» Given task
Convert every line of the data below into a Markdown table with the columns Row and Data line, skipping blank lines. Number the rows in order.

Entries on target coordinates
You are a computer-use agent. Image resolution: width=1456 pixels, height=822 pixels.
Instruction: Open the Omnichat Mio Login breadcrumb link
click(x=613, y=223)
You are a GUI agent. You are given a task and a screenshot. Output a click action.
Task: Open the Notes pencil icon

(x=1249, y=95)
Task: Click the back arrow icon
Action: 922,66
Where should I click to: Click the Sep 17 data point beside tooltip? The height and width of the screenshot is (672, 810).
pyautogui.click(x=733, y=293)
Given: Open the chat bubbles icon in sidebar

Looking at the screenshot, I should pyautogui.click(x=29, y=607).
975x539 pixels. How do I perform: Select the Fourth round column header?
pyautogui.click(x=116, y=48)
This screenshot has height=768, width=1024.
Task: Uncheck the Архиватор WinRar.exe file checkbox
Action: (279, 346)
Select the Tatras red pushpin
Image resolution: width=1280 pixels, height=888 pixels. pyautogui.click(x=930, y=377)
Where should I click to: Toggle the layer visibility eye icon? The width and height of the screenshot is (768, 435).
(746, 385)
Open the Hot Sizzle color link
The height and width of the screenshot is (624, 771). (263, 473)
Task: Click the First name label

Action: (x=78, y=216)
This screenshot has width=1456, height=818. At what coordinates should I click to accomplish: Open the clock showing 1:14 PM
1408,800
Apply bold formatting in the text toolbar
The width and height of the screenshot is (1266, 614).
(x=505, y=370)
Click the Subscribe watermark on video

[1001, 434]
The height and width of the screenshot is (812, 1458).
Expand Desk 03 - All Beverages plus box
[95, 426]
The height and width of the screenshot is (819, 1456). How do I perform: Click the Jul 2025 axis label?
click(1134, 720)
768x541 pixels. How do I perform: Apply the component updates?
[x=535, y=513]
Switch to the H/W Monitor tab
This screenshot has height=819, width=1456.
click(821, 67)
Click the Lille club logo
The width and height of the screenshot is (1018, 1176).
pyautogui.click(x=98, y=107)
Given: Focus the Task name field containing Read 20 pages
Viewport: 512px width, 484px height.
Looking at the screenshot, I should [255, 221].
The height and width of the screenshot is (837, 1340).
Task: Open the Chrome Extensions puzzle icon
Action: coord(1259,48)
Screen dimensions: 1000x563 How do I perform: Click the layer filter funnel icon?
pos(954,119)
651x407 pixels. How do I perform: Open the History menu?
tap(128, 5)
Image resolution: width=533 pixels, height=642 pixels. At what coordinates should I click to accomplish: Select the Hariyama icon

» Response
| Row | Data line |
|---|---|
| 1 | You are a computer-use agent. Image resolution: width=1456 pixels, height=822 pixels. |
| 2 | Instruction: Open the Omnichat Mio Login breadcrumb link |
| 3 | click(x=613, y=223) |
| 4 | You are a GUI agent. You are given a task and a screenshot. Output a click action. |
| 5 | Task: Open the Notes pencil icon |
| 6 | (x=1249, y=95) |
| 7 | Task: Click the back arrow icon |
| 8 | Action: 922,66 |
| 9 | Where should I click to: Click the Sep 17 data point beside tooltip? The height and width of the screenshot is (672, 810). |
| 10 | pyautogui.click(x=733, y=293) |
| 11 | Given: Open the chat bubbles icon in sidebar |
| 12 | Looking at the screenshot, I should pyautogui.click(x=29, y=607). |
| 13 | 975x539 pixels. How do I perform: Select the Fourth round column header? |
| 14 | pyautogui.click(x=116, y=48) |
| 15 | This screenshot has height=768, width=1024. |
| 16 | Task: Uncheck the Архиватор WinRar.exe file checkbox |
| 17 | Action: (279, 346) |
| 18 | Select the Tatras red pushpin |
| 19 | Image resolution: width=1280 pixels, height=888 pixels. pyautogui.click(x=930, y=377) |
| 20 | Where should I click to: Toggle the layer visibility eye icon? The width and height of the screenshot is (768, 435). |
| 21 | (746, 385) |
| 22 | Open the Hot Sizzle color link |
| 23 | The height and width of the screenshot is (624, 771). (263, 473) |
| 24 | Task: Click the First name label |
| 25 | Action: (x=78, y=216) |
| 26 | This screenshot has width=1456, height=818. At what coordinates should I click to accomplish: Open the clock showing 1:14 PM |
| 27 | 1408,800 |
| 28 | Apply bold formatting in the text toolbar |
| 29 | The width and height of the screenshot is (1266, 614). |
| 30 | (x=505, y=370) |
| 31 | Click the Subscribe watermark on video |
| 32 | [1001, 434] |
| 33 | The height and width of the screenshot is (812, 1458). |
| 34 | Expand Desk 03 - All Beverages plus box |
| 35 | [95, 426] |
| 36 | The height and width of the screenshot is (819, 1456). How do I perform: Click the Jul 2025 axis label? |
| 37 | click(1134, 720) |
| 38 | 768x541 pixels. How do I perform: Apply the component updates? |
| 39 | [x=535, y=513] |
| 40 | Switch to the H/W Monitor tab |
| 41 | This screenshot has height=819, width=1456. |
| 42 | click(821, 67) |
| 43 | Click the Lille club logo |
| 44 | The width and height of the screenshot is (1018, 1176). |
| 45 | pyautogui.click(x=98, y=107) |
| 46 | Given: Focus the Task name field containing Read 20 pages |
| 47 | Viewport: 512px width, 484px height. |
| 48 | Looking at the screenshot, I should [255, 221]. |
| 49 | The height and width of the screenshot is (837, 1340). |
| 50 | Task: Open the Chrome Extensions puzzle icon |
| 51 | Action: coord(1259,48) |
| 52 | Screen dimensions: 1000x563 How do I perform: Click the layer filter funnel icon? |
| 53 | pos(954,119) |
| 54 | 651x407 pixels. How do I perform: Open the History menu? |
| 55 | tap(128, 5) |
| 56 | Image resolution: width=533 pixels, height=642 pixels. At what coordinates should I click to accomplish: Select the Hariyama icon |